Collect every line in the entries below that contains the string "Number", treating uppercase and lowercase letters as different.

━━━━━━━━━━

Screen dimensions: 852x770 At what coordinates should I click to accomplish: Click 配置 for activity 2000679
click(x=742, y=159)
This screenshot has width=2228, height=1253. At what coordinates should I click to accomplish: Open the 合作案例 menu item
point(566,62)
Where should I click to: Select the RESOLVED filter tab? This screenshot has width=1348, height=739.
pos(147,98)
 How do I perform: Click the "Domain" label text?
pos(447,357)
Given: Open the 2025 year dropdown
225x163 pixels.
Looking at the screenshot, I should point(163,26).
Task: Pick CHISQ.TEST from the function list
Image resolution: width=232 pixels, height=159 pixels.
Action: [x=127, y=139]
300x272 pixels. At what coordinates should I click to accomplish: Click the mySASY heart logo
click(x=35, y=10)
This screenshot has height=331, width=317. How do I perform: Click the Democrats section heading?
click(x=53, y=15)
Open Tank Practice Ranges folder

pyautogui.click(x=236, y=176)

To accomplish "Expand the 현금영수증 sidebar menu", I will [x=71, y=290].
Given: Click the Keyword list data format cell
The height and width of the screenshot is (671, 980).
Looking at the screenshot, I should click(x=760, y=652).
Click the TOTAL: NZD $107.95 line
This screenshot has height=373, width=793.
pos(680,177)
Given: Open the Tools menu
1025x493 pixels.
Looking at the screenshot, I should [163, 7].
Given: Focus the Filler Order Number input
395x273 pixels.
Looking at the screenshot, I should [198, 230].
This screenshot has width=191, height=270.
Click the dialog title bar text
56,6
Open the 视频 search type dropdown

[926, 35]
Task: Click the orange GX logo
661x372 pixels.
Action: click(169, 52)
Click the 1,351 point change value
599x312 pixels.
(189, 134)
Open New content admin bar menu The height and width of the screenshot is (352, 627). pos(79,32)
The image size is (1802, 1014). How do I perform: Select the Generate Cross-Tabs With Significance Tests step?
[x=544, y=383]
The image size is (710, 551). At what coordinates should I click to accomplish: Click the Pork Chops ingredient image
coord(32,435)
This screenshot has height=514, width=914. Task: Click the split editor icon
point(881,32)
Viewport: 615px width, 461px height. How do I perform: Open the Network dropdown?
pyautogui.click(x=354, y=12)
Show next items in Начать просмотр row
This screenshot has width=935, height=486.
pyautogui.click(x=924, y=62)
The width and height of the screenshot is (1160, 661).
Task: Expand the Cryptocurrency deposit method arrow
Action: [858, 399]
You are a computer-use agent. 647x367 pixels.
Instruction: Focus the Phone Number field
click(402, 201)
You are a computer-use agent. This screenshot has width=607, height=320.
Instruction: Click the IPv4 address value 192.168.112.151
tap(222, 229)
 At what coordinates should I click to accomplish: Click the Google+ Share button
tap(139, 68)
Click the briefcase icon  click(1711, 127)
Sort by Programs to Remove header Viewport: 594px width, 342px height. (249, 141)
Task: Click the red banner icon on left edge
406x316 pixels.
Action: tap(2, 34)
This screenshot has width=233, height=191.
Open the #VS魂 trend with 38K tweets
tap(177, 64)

━━━━━━━━━━

__Solution to this exercise__:
Given: Focus the Filler Order Number input
Instruction: Focus the Phone Number field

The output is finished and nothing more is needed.